### REQUEST:
Rewrite everything from the entry containing "Task: Select the Undo icon in the toolbar" down to the one containing "(x=264, y=898)", changing "Undo icon" to "Redo icon" and leaving the rest untouched.

### INFORMATION GIVEN:

****************

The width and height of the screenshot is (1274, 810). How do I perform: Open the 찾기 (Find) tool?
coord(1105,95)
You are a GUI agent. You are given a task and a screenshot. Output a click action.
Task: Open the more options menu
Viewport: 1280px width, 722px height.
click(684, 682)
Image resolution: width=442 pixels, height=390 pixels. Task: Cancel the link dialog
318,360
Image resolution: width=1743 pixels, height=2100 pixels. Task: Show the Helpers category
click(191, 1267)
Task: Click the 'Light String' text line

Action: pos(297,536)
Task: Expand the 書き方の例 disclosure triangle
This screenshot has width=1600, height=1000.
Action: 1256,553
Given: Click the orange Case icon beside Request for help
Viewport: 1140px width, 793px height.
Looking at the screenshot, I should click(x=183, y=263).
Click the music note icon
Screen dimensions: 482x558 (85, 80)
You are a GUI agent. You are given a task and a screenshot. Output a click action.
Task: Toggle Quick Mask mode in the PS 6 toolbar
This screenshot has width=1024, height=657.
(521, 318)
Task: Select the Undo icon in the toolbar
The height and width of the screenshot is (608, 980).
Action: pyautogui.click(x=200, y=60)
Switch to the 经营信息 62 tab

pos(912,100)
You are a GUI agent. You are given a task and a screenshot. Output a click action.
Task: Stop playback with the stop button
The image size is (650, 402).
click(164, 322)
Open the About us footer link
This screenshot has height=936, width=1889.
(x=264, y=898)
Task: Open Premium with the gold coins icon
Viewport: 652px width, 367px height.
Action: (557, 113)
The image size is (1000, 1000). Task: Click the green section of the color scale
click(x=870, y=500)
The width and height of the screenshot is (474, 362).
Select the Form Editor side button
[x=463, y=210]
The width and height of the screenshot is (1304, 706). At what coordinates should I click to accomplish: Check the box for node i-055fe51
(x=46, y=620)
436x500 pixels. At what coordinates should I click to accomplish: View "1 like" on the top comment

****************

### FINAL RESULT:
Task: Select the Redo icon in the toolbar
The height and width of the screenshot is (608, 980).
Action: pyautogui.click(x=200, y=60)
Switch to the 经营信息 62 tab

pos(912,100)
You are a GUI agent. You are given a task and a screenshot. Output a click action.
Task: Stop playback with the stop button
The image size is (650, 402).
click(164, 322)
Open the About us footer link
This screenshot has height=936, width=1889.
(x=264, y=898)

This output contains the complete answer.